## DATASET EXTRACT
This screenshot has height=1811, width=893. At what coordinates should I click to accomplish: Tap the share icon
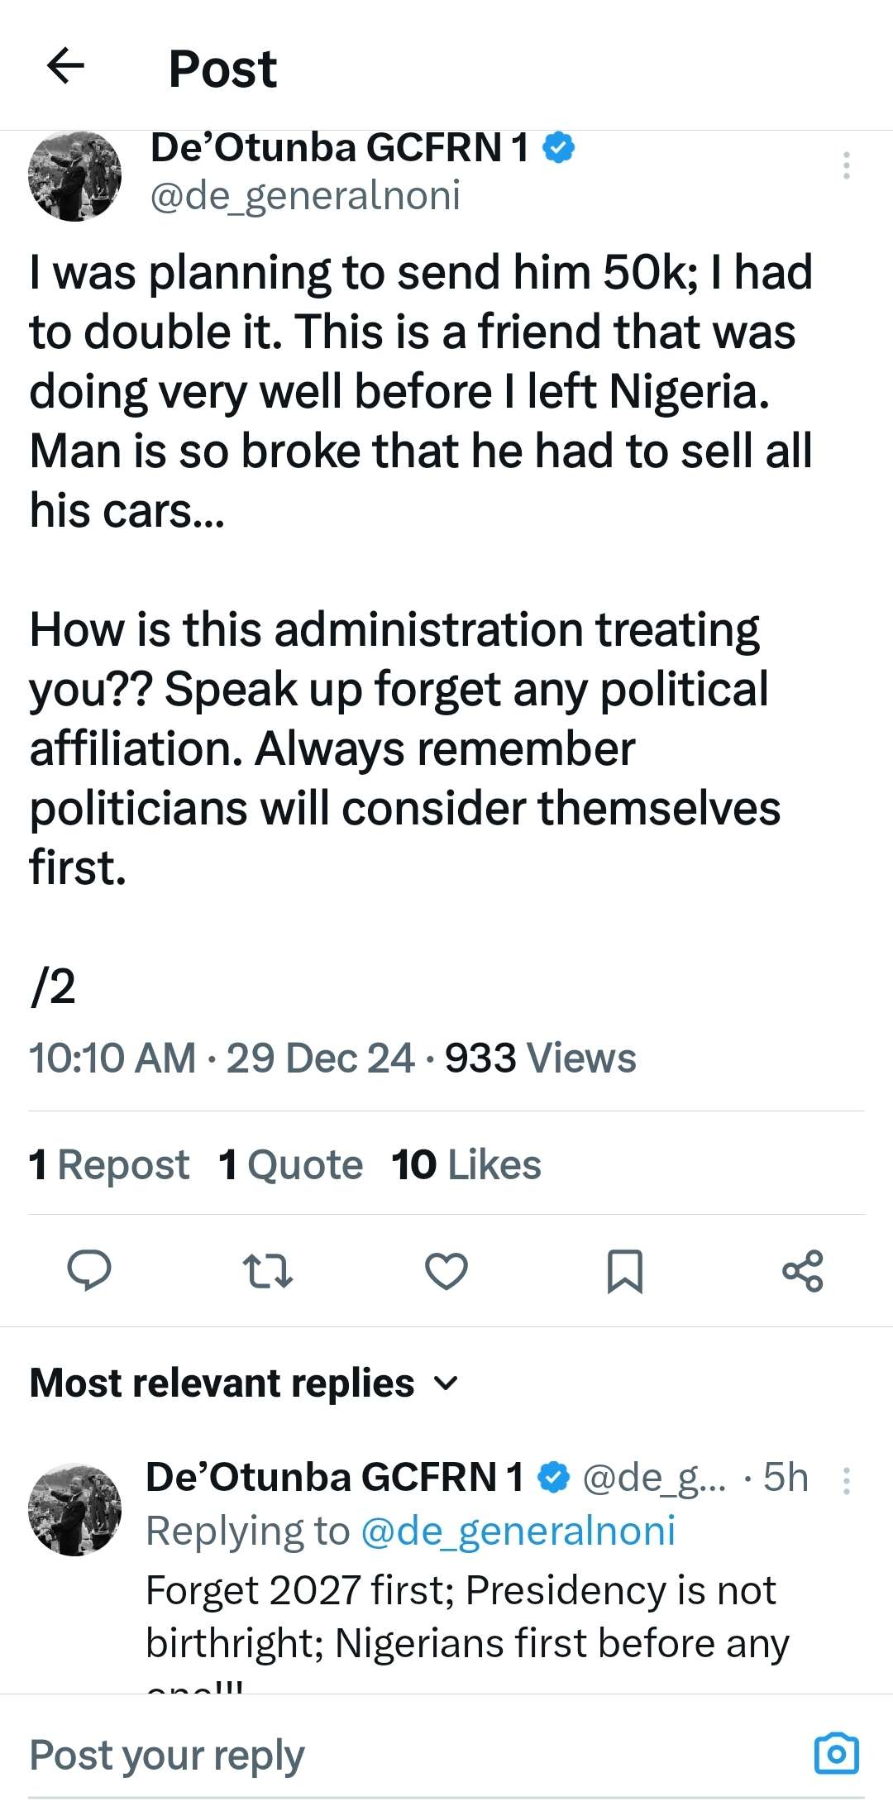pyautogui.click(x=803, y=1271)
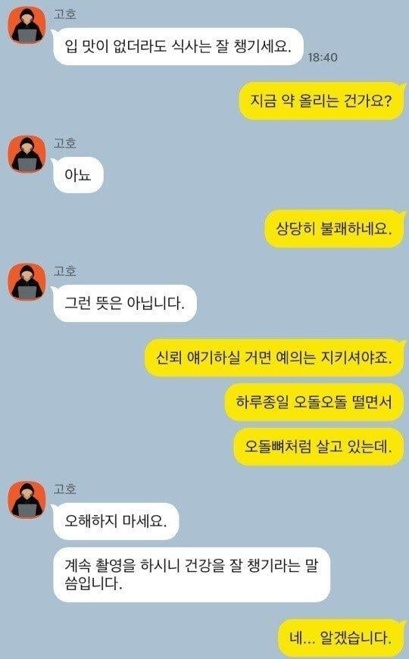Select the 네... 알겠습니다 yellow bubble

[x=341, y=638]
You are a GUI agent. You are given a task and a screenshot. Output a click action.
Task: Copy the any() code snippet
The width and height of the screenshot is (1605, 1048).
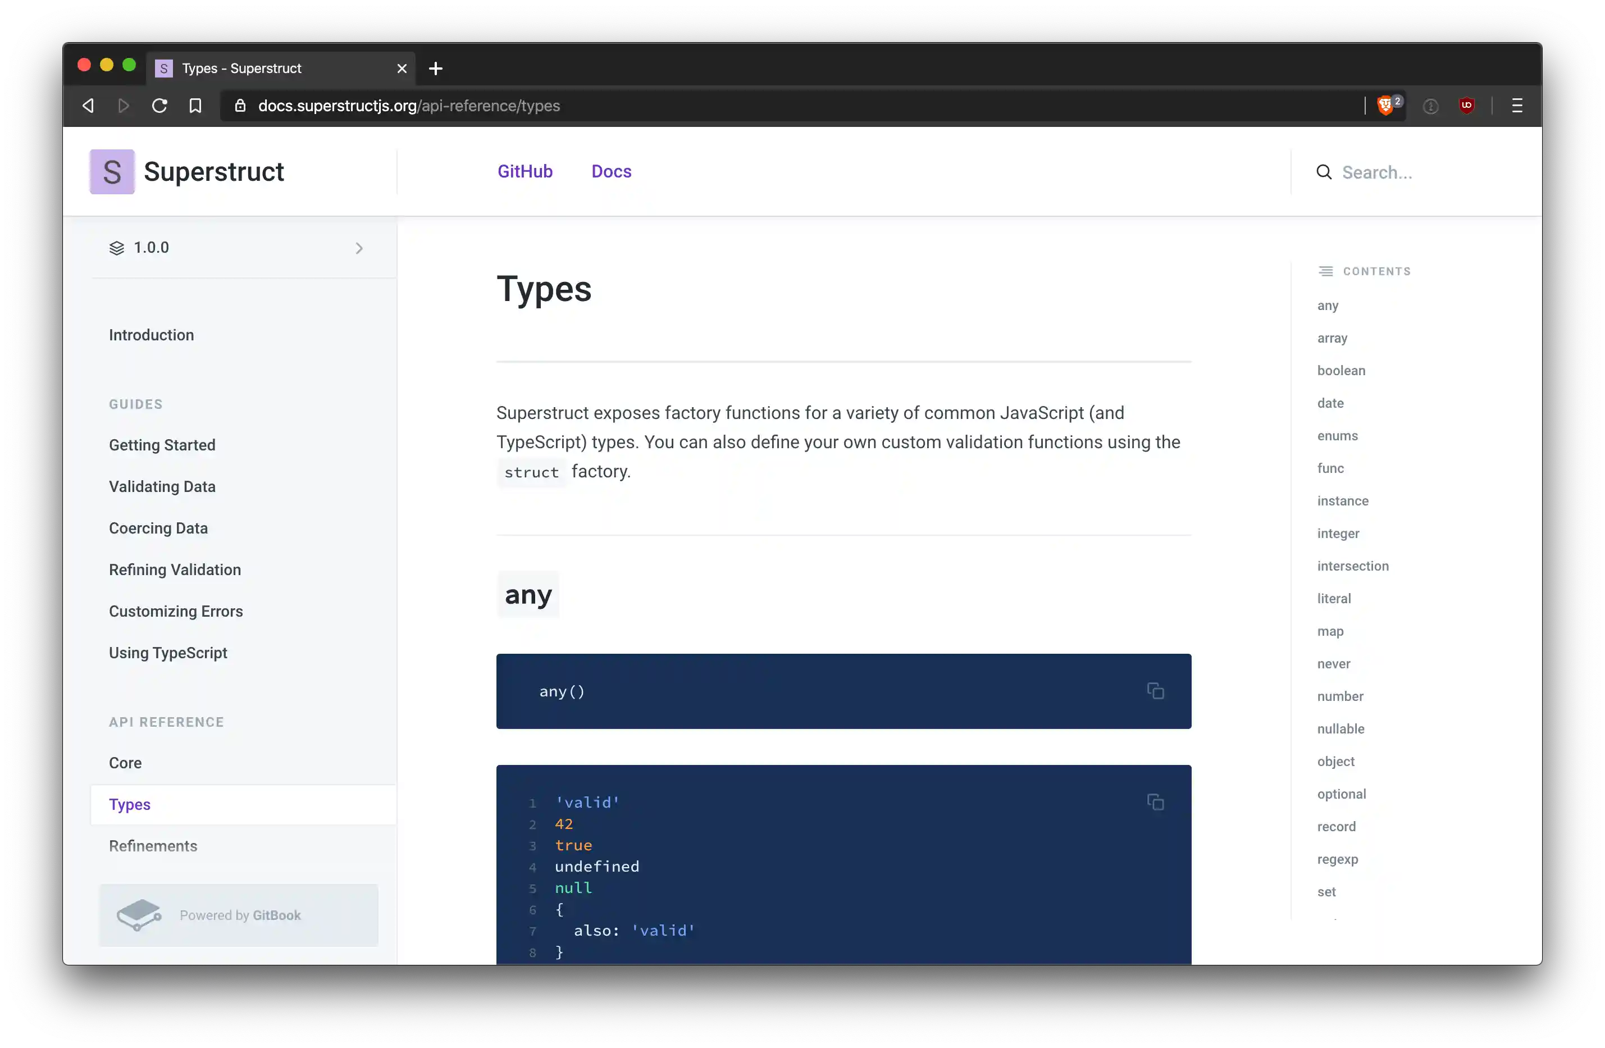pos(1155,691)
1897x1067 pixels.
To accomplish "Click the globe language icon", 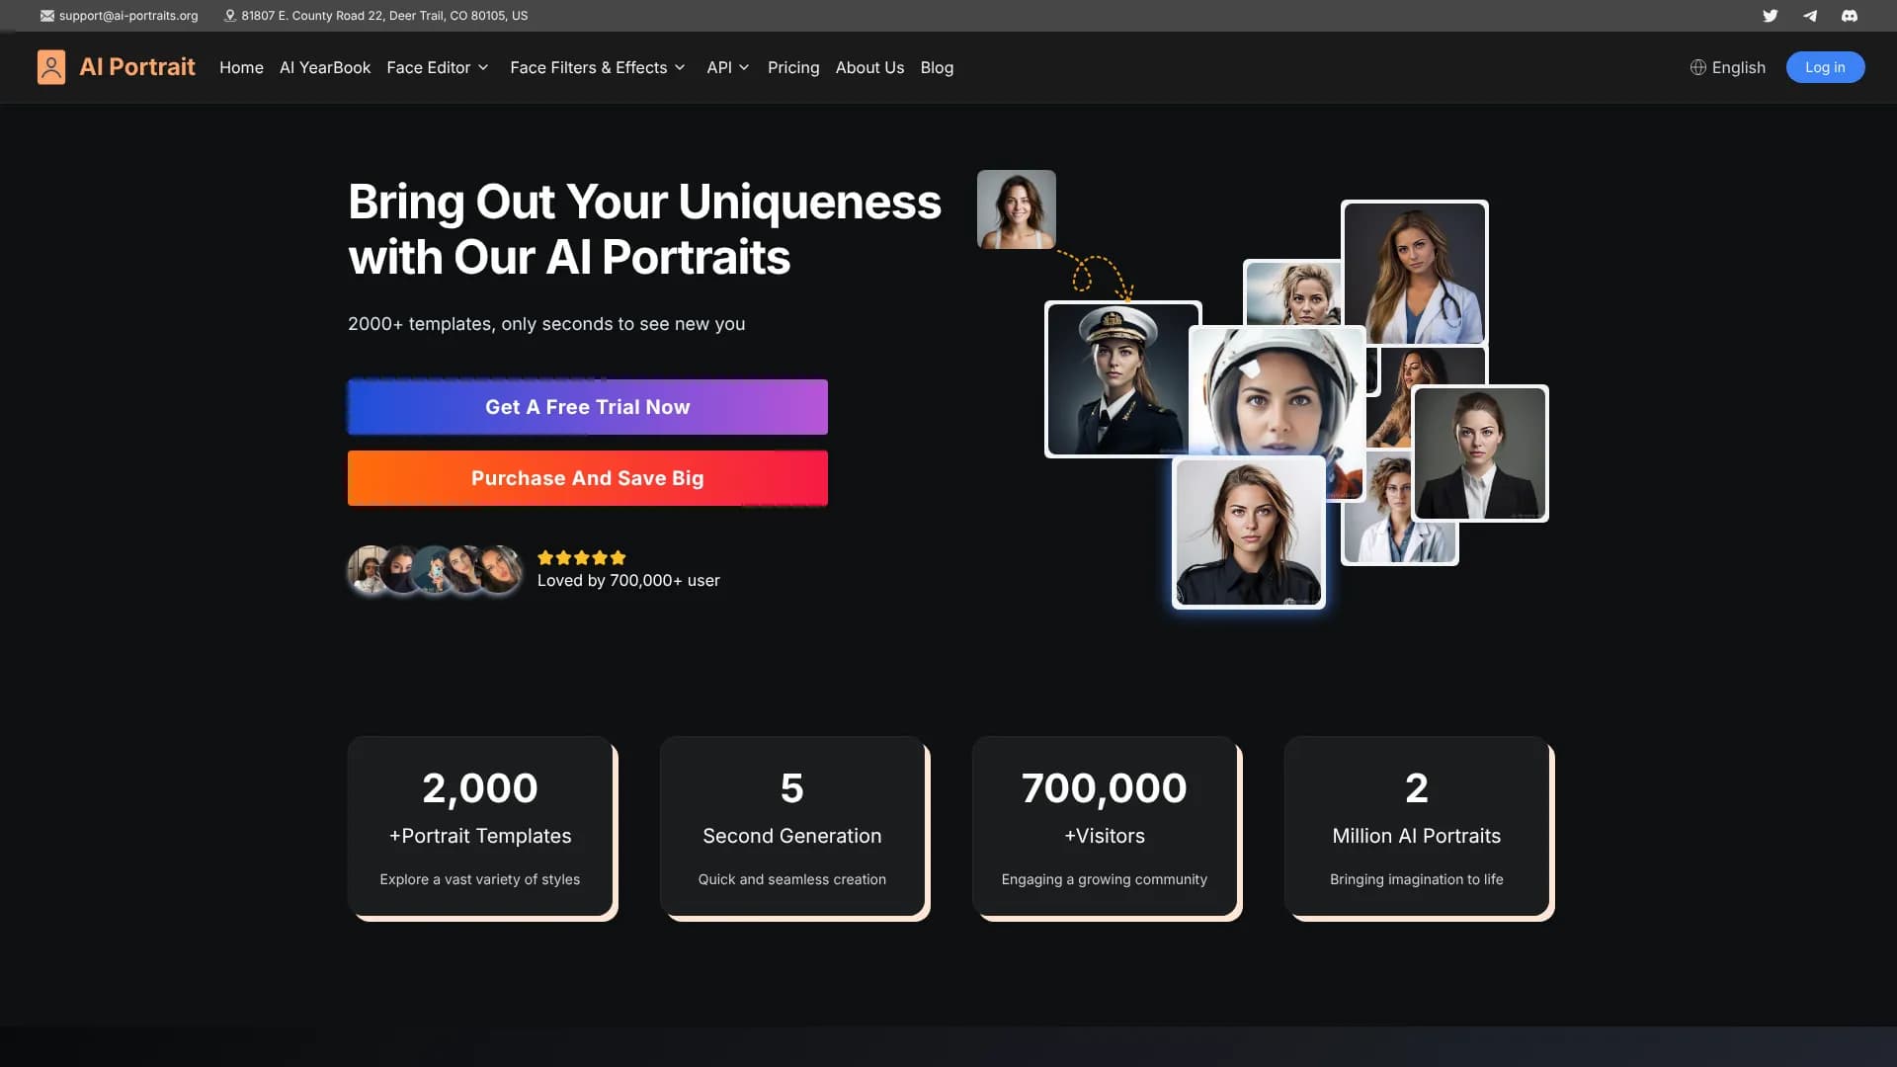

## WRITTEN PROBLEM
Convert the listing above into a Markdown table with the columns Row and Line, numbering each non-blank line in order and skipping blank lines. Leave the pictures out.

## FINISHED EXERCISE
| Row | Line |
|---|---|
| 1 | This screenshot has height=1811, width=893. At what coordinates should I click to accomplish: Tap the share icon |
| 2 | pyautogui.click(x=803, y=1271) |
| 3 | Select the 네... 알겠습니다 yellow bubble |
| 4 | [x=341, y=638] |
| 5 | You are a GUI agent. You are given a task and a screenshot. Output a click action. |
| 6 | Task: Copy the any() code snippet |
| 7 | The width and height of the screenshot is (1605, 1048). |
| 8 | pos(1155,691) |
| 9 | 1897x1067 pixels. |
| 10 | To accomplish "Click the globe language icon",  |